Best Practice: Foundational models are best suited for companies with sensitive data or industry-specific needs that are not met by commercial models.
The vast majority of companies I’ve worked with recently have remained at Tier 1 or Tier 2; however, those that have required truly unique models, approximately 10%, have progressed to Tier 3.
Tier 3: Proprietary models
A proprietary model is one that is developed from scratch and targets a specific use case that is currently unsupported (or poorly supported) using a foundational or commercially available model. A proprietary model can be much more work and cost much more than the other two approaches. However, if there is time for experimentation and an adequate amount of data is available for training and testing, the differentiation provided can be company-changing.
Example Use Case: A large healthcare provider seeks to improve the prediction of healthcare outcomes using patient data. The provider has a vast amount of data on actual patient data and individual healthcare outcomes. They would like a model to suggest probable healthcare outcomes based on the patient’s medical history.
Step 1: The roles required for a healthcare provider to develop such a solution are much broader and likely include ML Engineers, Data Scientists, Data Engineers, Clinical Data Specialists, and Regulatory and Compliance specialists. Understanding the data, what it means, and how it is used, as well as constructing an appropriate model (likely several for comparison’s sake), could take significant time, experimentation, and investment before results reach a minimal acceptable performance threshold. It is essential to agree on the performance threshold upfront and the amount of time and investment the company is willing to commit to meeting that threshold. Without these controls, large ML projects quickly become money pits.

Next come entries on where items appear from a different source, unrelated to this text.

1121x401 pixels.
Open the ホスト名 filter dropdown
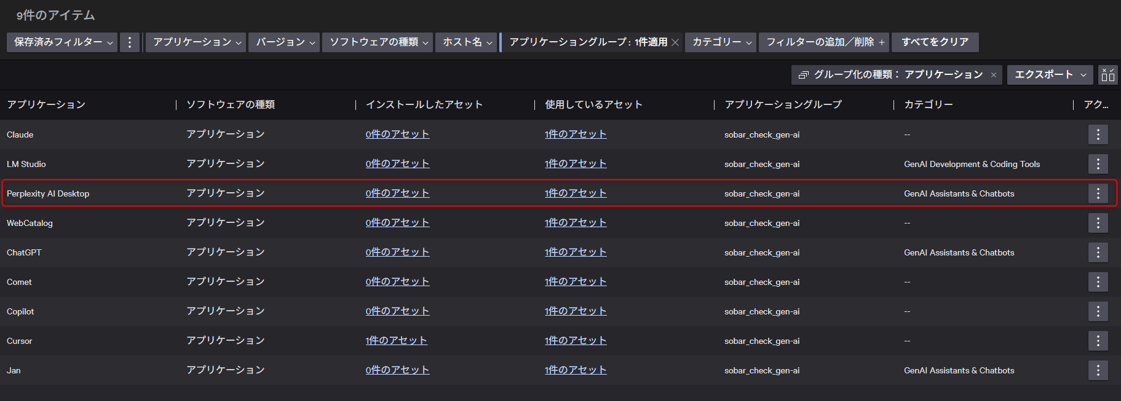coord(466,42)
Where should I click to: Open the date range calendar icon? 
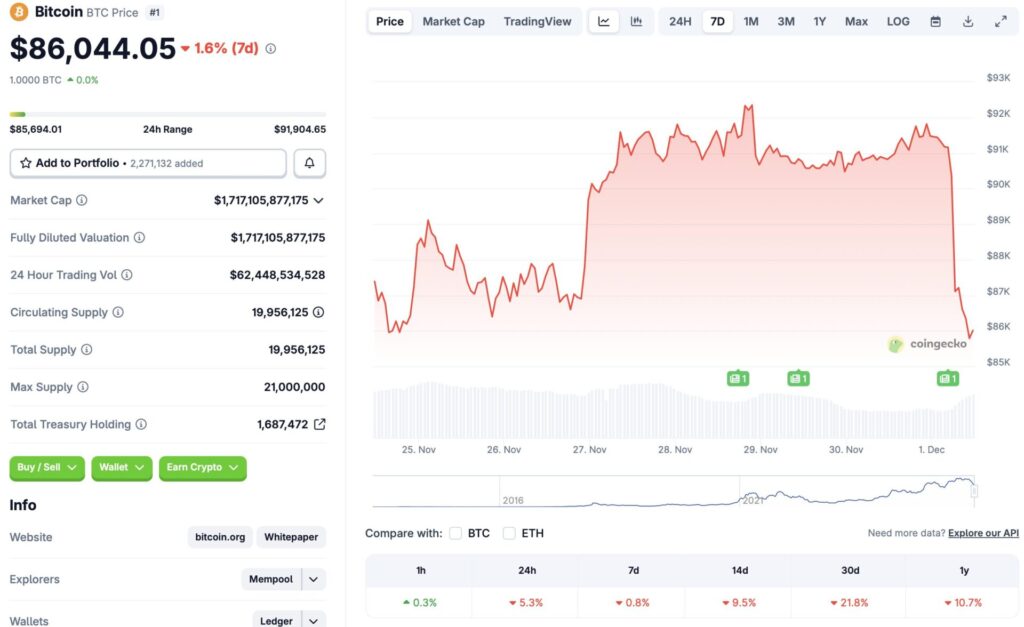935,20
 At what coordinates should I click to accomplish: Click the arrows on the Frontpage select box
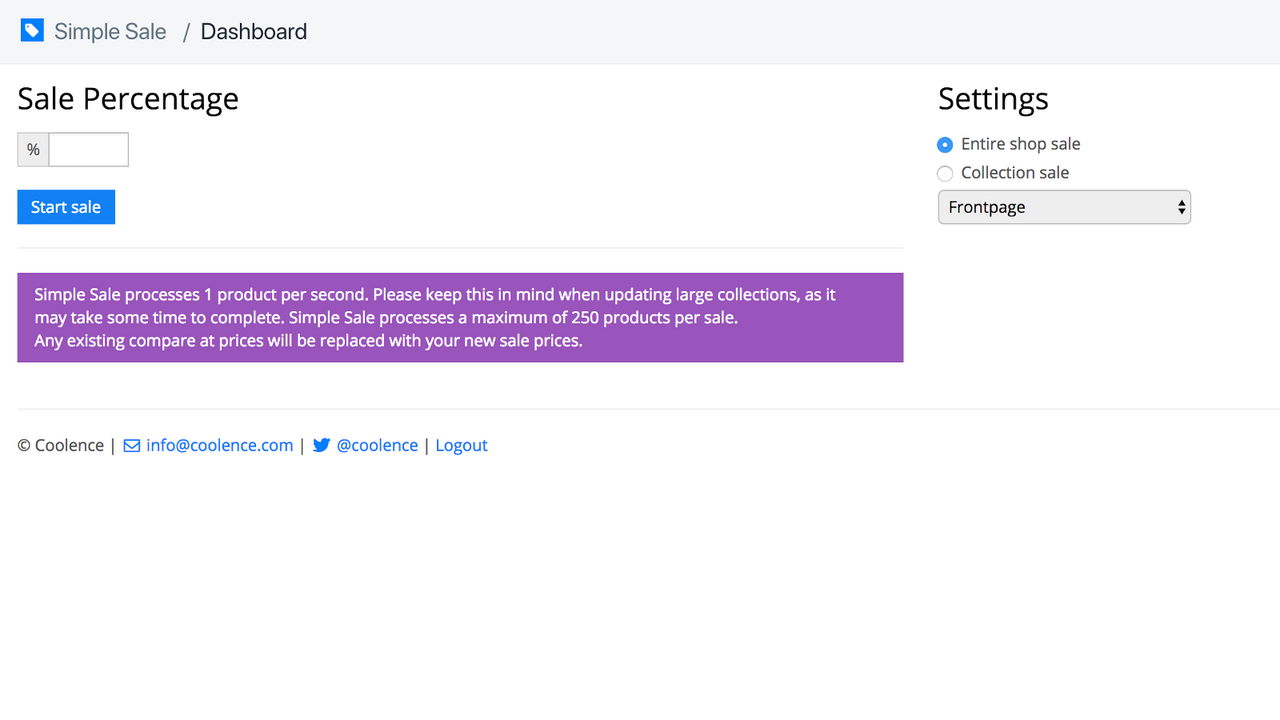click(1182, 207)
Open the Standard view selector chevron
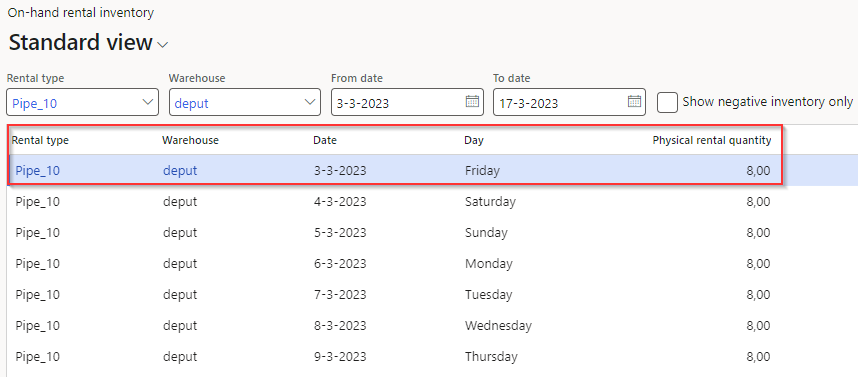The width and height of the screenshot is (858, 377). coord(163,45)
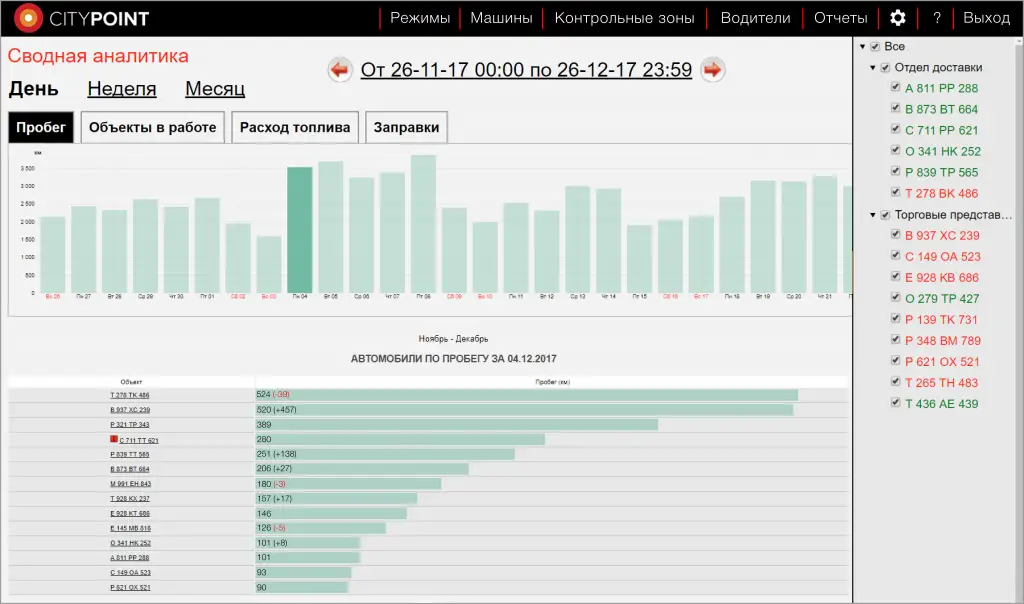Open the Отчеты menu

pos(840,18)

Step 2: Deploy and test the model thoroughly with a small subset of users. Track model predictions and compare them to real outcomes. As model confidence increases, roll the model out to a wider audience.
Step 3: Monitor and measure model performance and available data increases, periodically retrain the model, and redeploy when model performance increases.
Effort: High.
Time to Value: Months.
Cost: High. Infrastructure costs and development costs have increased further.
Differentiation: High. The value of accurate predictive diagnostics could lead to much more positive outcomes for patients as a result of the provider’s ML/AI efforts.
Best Practice: Proprietary models are most effective for long-term differentiation and for providing a defensible competitive advantage.
Summary
AI does not need to be complicated or costly. With AIIM, leaders can start small, learn fast, and scale when the value is clear. Step by step, from commercial tools to foundational to custom models, the path stays focused on outcomes, not hype, so companies gain real capability without wasting time or money.
Important Takeaways
The more impact a model can have, the more expensive it may be to develop and deploy. That isn’t always the case, but it is more often than not.
Yes, AI can be confusing and overwhelming. The good news is that the proliferation of AI has made it easy to try out proof-of-concept use cases and iterate on how AI models would work best for your business.
There’s no need to spend large amounts of cash to get started. Start slow, start appropriately, but start. Recent history is full of lessons learned from early and late adopters, for example, companies that started experimenting with cloud early (think Netflix or Salesforce) were able to scale faster and outpace competitors. AI is no different.




Great common sense incremental approach Kevin. Thanks for sharing your thoughts and perspective on this.
Outstanding share on the application methods.